Your King Is Coming!
We live in a day and time when, of course, we do not have kings in America. We squabble about the policy and priorities of whomever is President. We fuss and fume over whatever Congress may be doing. We even wrestle in our own homes with issues of who is in charge, and who rules. Do you recall the closing words of William Henley’s great poem Invictus?
“It matters not how strait the gate,
How charged with punishments the scroll,
I am the master of my fate:
I am the captain of my soul.”
In our age of religious anarchy, this is almost a battle cry. Yet, this week we call “Holy” starts at the opposite end of the spectrum.
“Your King is coming.”
This means the one who is to rule our lives – yours, mine and our churches’ lives - is the one who comes to us at the beginning of this week. Let this great truth settle into your being. Amid the cacophony of voices screaming for our attention and clamoring for positions of power in our day, remember the words of Christ to the disciples, “say to them, the Lord [that is, our ruler] has need of it.” New Testament scholar Scot McKnight writes, “I agree with how Michael Bird puts this: ‘Nero did not throw Christians to the lions because they confessed that ‘Jesus is Lord of my heart.’ It was rather because they confessed that ‘Jesus is Lord of all,’ meaning that Jesus was Lord even over the realm Caesar claimed as his domain of absolute authority.’” (From The King Jesus Gospel by Scot McKnight; pg. 144)
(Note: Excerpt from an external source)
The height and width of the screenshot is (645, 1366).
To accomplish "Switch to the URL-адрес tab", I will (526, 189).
I challenge us with revolutionary thinking this Holy Week. Let’s drop our clamoring pretense. Let us abandon position, place and power to proclaim Jesus our Lord, our ruler. In confession, let us settle in on verse six of that great 21st chapter of Matthew for a response that lives in a faithfulness that will take you and me with Christ from the great triumphant entry of Palm Sunday to the cross – and yes, beyond.
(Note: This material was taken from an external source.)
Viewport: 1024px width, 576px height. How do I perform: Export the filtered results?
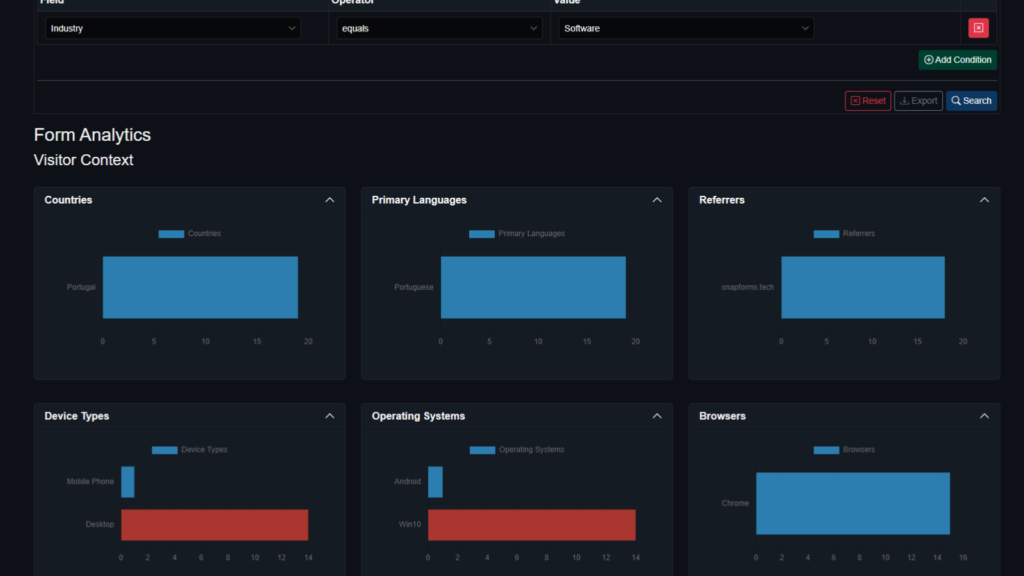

God’s purposes must trump our preferences. The great missionary evangelist E. Stanley Jones was right, “Jesus Christ will be Lord of all or he will not be Lord at all.” (from The Seedbed Daily Text: The Domino Effect of Colossians by J.D. Walt, page 23) This is as counter-cultural and as counter-intuitive as it gets. It is our journey to the cross … and beyond. It the path to greatness of life and love. It has been written…
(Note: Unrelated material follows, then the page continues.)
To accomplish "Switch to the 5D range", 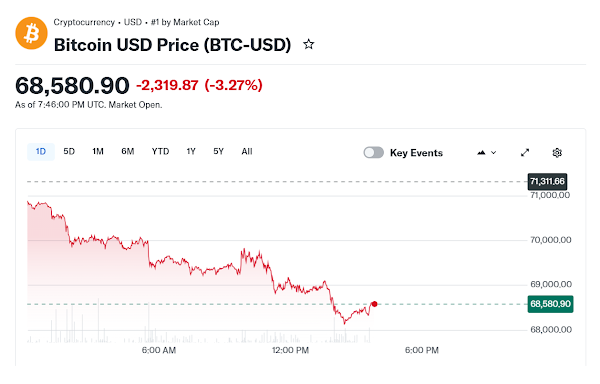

“If people called Methodist are once again to represent a mighty movement of God in North America, we will have to recover a clear sense of what it means to call Jesus ‘Lord.’ In Wesley’s day, the Methodist movement stood in sharp contrast to the values, practices, and world-view of the surrounding culture. In our own day, we must again find our voice as a Christian counterculture. We will necessarily have a deeper sense of being in this world, but not of it. We will once again feel the friction of being ‘foreigners and exiles’ (1 Pet. 2:11). To give Jesus our obedience, trust, and love will inevitably place us in tension with those who do not believe. Are we willing to live in this tension? Are we willing to experience ridicule for Jesus, to lose friends and be misunderstood by family? To say that Jesus is Lord is more than simply a doctrinal confession. It is a declaration of ultimate allegiance. May God give us the will and strength to be a peculiar people once again, to obey, trust, and love the one who is Lord of all.” (A Firm Foundation: hope and vision for a new Methodist future, pp. 30-31)
Verse six of the 21st chapter of Matthew simply reads, “The disciples went and did just as Jesus had ordered them.” (Matthew 21:6 CEB) This is where Holy Week and holy living starts. May it be so for us as well. May you walk with the Lord to the cross and beyond in this week called Holy.